When a song is mixed, the levels of individual audio tracks within each song are balanced by a sound mixing engineer. She is also responsible for mixing and adjusting sound frequency levels within the song to minimize clashing frequencies, creating a more clear sound. The mastering engineer is responsible for balancing audio for the whole of an album, ensuring that the tracks form a cohesive album sound with no major differences in track volume. During the mastering process, the engineer may use multiband compression to make minor final changes to the overall sound of the album.
Compression narrows the dynamic range of the audio by making the difference between the loudest sounds and the quietest sounds smaller. While most dedicated professional audio studios use hardware multiband compressors, multiband compression programs come readily available in plug-in form for use on audio editing and recording programs like Pro Tools®, Cubase® and Audacity®. Types of compressors include limiters, sidechains, parallel compressors, and multiband compressors.

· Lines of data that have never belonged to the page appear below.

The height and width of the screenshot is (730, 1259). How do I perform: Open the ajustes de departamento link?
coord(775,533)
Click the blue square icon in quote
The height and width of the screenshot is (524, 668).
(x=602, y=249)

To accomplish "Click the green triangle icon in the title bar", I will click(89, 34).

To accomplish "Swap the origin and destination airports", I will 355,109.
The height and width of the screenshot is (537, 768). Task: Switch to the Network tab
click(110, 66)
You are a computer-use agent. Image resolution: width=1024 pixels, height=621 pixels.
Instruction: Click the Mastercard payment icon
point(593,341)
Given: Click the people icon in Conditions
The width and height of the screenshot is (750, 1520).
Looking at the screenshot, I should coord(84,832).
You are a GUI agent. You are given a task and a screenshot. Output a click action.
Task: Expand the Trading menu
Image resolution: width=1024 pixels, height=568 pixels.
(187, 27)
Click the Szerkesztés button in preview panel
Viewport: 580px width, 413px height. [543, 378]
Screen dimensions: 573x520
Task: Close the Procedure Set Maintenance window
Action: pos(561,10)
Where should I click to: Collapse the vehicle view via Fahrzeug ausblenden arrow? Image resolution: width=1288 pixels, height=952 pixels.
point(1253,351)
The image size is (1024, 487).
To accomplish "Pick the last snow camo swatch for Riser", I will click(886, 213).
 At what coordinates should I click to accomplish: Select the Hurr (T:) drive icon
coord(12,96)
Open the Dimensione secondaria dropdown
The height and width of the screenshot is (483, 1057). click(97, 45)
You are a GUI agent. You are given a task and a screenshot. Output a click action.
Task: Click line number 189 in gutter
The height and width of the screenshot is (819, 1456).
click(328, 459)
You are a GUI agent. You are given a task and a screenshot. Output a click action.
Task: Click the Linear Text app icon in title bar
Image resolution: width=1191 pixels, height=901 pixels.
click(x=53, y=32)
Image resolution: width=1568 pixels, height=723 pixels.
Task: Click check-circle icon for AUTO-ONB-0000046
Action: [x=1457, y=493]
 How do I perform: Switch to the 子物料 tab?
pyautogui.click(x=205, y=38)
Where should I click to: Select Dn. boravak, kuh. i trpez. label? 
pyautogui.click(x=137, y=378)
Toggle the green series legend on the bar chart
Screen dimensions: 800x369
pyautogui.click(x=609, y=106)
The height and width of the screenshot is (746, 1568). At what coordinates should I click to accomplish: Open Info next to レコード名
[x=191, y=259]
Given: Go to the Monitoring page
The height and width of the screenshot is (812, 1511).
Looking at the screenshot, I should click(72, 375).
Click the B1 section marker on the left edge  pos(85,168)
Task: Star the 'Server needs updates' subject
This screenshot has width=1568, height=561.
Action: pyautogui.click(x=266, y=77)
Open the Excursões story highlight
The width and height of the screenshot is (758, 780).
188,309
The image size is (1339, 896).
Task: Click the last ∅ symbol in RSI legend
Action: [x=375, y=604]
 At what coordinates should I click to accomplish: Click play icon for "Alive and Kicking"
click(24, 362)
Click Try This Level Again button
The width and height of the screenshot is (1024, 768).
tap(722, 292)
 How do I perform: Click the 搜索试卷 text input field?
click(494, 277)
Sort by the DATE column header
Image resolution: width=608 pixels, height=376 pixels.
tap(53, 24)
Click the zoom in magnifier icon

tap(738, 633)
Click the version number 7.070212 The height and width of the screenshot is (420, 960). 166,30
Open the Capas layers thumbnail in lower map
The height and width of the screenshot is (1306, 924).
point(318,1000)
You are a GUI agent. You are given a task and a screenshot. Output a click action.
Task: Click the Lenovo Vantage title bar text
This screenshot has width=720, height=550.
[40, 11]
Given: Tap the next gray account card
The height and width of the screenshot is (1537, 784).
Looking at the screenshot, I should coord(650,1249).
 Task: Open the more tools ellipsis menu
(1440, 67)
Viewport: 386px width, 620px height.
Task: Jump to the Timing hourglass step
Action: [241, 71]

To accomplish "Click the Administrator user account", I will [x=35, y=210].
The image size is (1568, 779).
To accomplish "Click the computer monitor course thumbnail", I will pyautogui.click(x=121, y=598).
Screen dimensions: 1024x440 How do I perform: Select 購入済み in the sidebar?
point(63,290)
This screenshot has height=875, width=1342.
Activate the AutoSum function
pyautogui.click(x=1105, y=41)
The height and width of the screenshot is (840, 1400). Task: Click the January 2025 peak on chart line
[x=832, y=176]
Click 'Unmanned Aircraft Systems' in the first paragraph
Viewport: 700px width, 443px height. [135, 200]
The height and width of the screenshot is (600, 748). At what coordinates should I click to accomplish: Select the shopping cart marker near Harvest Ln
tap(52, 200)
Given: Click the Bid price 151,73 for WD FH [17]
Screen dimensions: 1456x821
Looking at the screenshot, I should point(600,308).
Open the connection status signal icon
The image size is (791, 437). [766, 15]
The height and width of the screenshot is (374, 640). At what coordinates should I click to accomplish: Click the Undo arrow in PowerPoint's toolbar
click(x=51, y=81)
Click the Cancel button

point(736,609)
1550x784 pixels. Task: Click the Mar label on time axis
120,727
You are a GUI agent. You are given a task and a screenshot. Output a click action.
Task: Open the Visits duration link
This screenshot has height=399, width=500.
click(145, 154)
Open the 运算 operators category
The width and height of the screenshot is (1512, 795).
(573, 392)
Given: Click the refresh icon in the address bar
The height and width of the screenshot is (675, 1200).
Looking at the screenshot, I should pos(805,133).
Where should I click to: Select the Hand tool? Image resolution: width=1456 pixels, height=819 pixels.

When the intensity or volume of a sound frequency is out of proportion with the intensity of other sound frequencies, whether in live sound or in an audio recording, multiband compression can be used to apply compression to specific sound frequencies, dampening them. Both hardware and software multiband compressors feature controls that allow the user to select an audio frequency range and change the intensity for that range of frequencies. Multiband compressors should be used with subtle care. Compression overuse can create a tin-can telephone sound, and improperly adjusting sound frequencies can make the recording muddier than the original.